Toplevel input, characters 125-130
>   | Twice => twice
>              ^^^^^
Error: In environment
a : myType
b : myType
t : unaryOp a b
The term "twice" has type "nat -> nat" while it is expected to have type
 "forall H : typeDenote ?141, typeDenote ?142"

I don’t understand this error message. I would think that once the match on Twice : unaryOp MyNat MyNat succeeds, Coq infers that a and b are MyNats, and thus typeDenote a -> typeDenote b ≡ nat -> nat, making twice a perfectly fine candidate for the return value. Where’d I go wrong?

Answer 1

I tried a newer version of Coq, and like others have said, it typechecks without issue on Coq 8.5. :)

Answer 2

Just like @AntonTrunov said, it is typechecked without any issue on my Coq 8.5pl1. However if you need to add some extra annotations for your version to accept the function, you want to have a look at this section of the manual to figure out what to do.

My guess is that you want to have a match ... in ... return ... with to say that the return type should be refined by the information obtained by matching t at the type unaryOp a b (indeed: a and b will take concrete values in the Twice branch).
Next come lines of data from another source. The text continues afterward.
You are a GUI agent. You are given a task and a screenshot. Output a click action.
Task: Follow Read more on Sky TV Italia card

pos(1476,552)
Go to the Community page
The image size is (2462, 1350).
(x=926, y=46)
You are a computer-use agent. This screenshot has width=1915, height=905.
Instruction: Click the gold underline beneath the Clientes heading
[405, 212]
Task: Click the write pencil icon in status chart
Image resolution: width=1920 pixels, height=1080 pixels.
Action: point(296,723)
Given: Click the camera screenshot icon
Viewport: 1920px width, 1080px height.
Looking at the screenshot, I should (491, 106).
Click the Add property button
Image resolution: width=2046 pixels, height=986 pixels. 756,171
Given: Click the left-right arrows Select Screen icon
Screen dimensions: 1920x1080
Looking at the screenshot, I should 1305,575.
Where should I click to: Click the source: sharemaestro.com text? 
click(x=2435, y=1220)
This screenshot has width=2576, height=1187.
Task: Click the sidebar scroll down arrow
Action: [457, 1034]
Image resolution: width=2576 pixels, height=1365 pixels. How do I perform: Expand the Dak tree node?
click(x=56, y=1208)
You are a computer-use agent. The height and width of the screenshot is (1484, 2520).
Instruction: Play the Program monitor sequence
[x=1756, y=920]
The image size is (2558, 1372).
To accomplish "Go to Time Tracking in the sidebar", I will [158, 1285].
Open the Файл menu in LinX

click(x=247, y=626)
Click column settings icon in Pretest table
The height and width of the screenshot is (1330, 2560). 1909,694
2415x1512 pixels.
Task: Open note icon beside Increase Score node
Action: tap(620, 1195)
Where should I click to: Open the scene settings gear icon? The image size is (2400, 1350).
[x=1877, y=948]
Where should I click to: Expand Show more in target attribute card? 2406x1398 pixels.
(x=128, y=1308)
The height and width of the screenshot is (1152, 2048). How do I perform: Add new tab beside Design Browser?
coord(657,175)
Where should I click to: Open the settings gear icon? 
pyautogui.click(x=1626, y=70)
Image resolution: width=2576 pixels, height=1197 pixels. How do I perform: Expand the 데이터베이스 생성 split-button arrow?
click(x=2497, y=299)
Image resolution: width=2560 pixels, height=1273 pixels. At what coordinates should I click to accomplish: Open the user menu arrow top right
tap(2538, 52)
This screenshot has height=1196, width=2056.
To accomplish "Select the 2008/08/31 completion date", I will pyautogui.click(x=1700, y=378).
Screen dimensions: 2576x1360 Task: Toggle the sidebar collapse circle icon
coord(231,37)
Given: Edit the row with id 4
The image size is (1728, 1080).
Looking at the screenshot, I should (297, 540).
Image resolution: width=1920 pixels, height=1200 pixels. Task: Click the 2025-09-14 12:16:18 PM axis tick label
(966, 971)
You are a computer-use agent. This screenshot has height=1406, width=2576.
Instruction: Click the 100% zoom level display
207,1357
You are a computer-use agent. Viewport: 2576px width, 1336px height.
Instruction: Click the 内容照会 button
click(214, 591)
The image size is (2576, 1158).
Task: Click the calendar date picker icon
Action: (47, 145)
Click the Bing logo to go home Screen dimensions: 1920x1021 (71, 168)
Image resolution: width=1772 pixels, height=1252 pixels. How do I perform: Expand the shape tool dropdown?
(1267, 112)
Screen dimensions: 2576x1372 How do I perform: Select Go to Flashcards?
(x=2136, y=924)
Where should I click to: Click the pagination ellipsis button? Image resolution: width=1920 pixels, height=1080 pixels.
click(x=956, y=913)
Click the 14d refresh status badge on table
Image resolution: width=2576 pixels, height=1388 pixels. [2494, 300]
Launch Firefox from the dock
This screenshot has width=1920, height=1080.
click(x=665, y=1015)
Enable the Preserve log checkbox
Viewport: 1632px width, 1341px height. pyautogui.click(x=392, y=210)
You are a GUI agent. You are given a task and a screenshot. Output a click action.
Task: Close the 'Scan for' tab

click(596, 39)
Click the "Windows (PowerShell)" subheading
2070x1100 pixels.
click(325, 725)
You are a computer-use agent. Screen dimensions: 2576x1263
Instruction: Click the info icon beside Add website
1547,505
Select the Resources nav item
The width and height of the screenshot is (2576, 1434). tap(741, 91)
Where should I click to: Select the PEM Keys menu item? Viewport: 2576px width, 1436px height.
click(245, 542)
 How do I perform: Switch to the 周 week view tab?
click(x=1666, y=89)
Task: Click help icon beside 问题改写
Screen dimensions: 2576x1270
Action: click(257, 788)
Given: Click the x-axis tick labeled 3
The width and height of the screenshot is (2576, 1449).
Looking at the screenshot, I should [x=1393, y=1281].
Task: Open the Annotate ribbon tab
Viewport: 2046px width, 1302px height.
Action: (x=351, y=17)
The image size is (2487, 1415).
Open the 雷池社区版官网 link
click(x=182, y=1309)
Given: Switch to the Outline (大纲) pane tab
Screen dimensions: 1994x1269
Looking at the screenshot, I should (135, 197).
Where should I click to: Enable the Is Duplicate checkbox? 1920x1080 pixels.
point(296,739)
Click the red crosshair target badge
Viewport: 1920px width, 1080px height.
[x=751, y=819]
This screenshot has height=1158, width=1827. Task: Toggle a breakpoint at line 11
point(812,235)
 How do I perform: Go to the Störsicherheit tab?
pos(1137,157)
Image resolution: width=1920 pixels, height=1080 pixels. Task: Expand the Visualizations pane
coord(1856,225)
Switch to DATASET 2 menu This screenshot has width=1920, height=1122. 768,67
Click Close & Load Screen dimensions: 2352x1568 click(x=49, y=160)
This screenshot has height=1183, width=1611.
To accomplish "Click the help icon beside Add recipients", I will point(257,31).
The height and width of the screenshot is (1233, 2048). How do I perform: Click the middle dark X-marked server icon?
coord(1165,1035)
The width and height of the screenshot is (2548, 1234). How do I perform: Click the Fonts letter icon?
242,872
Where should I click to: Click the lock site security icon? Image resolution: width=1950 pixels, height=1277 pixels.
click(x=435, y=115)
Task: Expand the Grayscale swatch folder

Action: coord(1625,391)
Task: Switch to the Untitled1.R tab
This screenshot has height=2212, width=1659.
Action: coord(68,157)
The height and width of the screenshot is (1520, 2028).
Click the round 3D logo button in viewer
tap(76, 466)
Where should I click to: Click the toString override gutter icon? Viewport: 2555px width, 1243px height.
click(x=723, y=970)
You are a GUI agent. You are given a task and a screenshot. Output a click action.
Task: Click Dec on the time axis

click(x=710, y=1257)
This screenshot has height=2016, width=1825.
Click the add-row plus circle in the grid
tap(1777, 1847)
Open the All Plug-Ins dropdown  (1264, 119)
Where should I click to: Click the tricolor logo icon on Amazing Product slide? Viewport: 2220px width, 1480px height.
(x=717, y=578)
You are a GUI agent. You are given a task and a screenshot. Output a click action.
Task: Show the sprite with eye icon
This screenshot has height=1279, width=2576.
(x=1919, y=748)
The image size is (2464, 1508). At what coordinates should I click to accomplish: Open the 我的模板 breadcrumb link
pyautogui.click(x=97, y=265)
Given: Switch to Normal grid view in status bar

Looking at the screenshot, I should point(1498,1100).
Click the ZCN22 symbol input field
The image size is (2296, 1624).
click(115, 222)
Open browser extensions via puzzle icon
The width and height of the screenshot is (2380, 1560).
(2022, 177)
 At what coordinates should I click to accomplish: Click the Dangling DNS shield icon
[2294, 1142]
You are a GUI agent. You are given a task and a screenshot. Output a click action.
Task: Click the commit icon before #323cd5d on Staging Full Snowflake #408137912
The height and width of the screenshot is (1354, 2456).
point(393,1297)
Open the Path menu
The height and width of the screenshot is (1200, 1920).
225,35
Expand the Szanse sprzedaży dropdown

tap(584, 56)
This is the definition you get using that technique:

Definition tunaryDenote (a b : myType) (t : unaryOp a b)
    : typeDenote a -> typeDenote b :=
  match t in unaryOp a b return typeDenote a -> typeDenote b with
  | Twice => twice
  end.

Answer 3

I think that the answer is that Coq's type inference is limited, and does not do the reasoning you want it to do.

Coq's type inference does not do arbitrary calculation but simple unification. It looks at twice, understand that it is nat->nat and concludes that it is not (syntactically) of the form typeDenote a -> TypeDenote b.

If it was doing calculation, it was likely to be non-terminating, since its type system is very sophisticated so you can encode non-trivial computation there.